I’m unable to go into detail about what happened here, how it was done, the stories told by the survivors, the feeble acts of resistance. After Choeung Ek, I could barely stand to listen to it all. I cut short some of the audio segments detailing the depravity. But I am recalling a quote from Voltaire that I included in a previous post, “Those who can make you believe absurdities can make you commit atrocities.” I’m thinking of Trump’s Rasputin right now, Stephen Bannon. Don’t listen to what he says. Watch what he does.

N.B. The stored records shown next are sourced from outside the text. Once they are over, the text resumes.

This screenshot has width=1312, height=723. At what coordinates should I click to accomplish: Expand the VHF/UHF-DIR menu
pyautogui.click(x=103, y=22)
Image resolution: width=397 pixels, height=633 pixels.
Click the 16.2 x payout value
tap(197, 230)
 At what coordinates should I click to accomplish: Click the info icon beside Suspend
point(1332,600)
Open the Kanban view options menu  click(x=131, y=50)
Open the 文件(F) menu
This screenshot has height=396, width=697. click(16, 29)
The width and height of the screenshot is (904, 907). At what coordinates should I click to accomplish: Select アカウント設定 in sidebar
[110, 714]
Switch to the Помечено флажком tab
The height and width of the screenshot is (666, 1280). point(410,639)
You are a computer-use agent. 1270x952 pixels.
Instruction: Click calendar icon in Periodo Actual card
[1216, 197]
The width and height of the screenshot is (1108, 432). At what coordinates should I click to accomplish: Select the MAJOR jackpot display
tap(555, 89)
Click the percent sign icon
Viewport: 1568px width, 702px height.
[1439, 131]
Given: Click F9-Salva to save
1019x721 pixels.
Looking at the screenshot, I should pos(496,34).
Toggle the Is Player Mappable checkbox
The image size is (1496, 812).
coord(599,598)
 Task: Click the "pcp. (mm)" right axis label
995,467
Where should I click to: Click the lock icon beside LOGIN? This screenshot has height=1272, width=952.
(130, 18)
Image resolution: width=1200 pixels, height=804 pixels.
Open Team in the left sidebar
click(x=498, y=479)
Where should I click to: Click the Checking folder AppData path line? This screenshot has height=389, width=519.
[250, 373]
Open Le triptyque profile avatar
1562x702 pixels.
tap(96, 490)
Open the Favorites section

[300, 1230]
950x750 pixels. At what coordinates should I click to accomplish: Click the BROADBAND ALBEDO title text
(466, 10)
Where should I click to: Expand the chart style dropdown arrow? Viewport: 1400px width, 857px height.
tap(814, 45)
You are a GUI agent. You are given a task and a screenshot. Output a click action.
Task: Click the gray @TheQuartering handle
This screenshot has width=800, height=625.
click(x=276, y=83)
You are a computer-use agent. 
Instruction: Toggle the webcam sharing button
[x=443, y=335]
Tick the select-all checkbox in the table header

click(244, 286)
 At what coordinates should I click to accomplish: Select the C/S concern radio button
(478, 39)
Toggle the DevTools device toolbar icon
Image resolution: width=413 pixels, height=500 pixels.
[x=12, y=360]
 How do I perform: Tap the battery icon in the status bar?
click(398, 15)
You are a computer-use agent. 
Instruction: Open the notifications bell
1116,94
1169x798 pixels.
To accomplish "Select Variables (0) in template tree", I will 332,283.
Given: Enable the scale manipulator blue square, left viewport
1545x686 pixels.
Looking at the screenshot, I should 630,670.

3 thoughts on “Choeung Ek and Tuol Sleng

  1. Thank you for sharing this journey, Gary. I worked as a volunteer physician in the Cambodian refugee camps during the insane genocidal times of Pol Pot. These camps were dotted along the border between Thailand & Cambodia, though the border was often just a vague anti-tank ditch, sliced thru the jungle. The Khmer people fled in droves and there were 180,000 refugees in my camp, Khao-I-Dang, alone. What I saw there, the human stories I heard still haunt me today. And I also remember the amazing resilience and gentle kindness of the Khmer people. Elders taught the young; dancers taught Khmer dance to the children; musicians taught children Khmer music, fashioning instruments from whatever materials they could find. This was a place of death and rebirth but above all, I still carry inside the loving and irrepressible spirit of the Khmer people.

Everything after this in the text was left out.